Kita hanya terlalu sibuk memikirkan rel lain.

Dan lucunya, setelah berputar jauh, setelah mencoba banyak hal, setelah memaksa banyak keadaan, manusia sering kembali ke titik awal sambil berkata: “ternyata yang dulu sudah paling baik.”

Persis seperti ikan yang keluar dari air karena iri melihat burung terbang.

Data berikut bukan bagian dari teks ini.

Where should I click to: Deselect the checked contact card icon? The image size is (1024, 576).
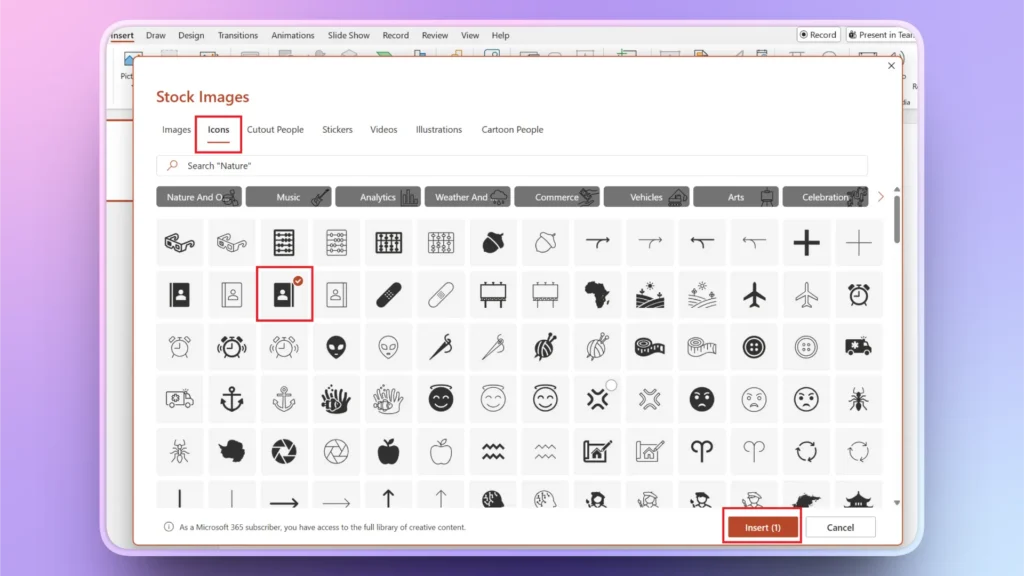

Ia mengira kebebasan ada di langit. Padahal hidupnya sendiri ada di air. Semakin jauh ia meninggalkan air, semakin ia menderita. Dan saat kembali ke danau, barulah ia sadar bahwa tempat terbaik ternyata bukan tempat yang ia bayangkan, tetapi tempat yang sejak awal sudah diberikan kepadanya.

Begitulah manusia.

Sering kali kita tidak sedang mencari kebahagiaan.

Kita hanya sedang melarikan diri dari ketidakmampuan menerima kehidupan saat ini.

Dan selama penerimaan itu belum terjadi, maka pola yang sama akan terus muncul dengan bentuk kejadian yang berbeda-beda.

Sampai akhirnya manusia lelah.

Lalu berhenti.

Lalu sadar.

Bahwa mungkin hidup tidak perlu diperjuangkan sekeras itu untuk menjadi sesuatu yang lain.

Karena bisa jadi yang terbaik sudah diberikan sejak awal.

Dan tugas manusia sebenarnya bukan mengubah semuanya.

Tetapi hadir penuh, menerima, dan menikmati apa yang sudah ada.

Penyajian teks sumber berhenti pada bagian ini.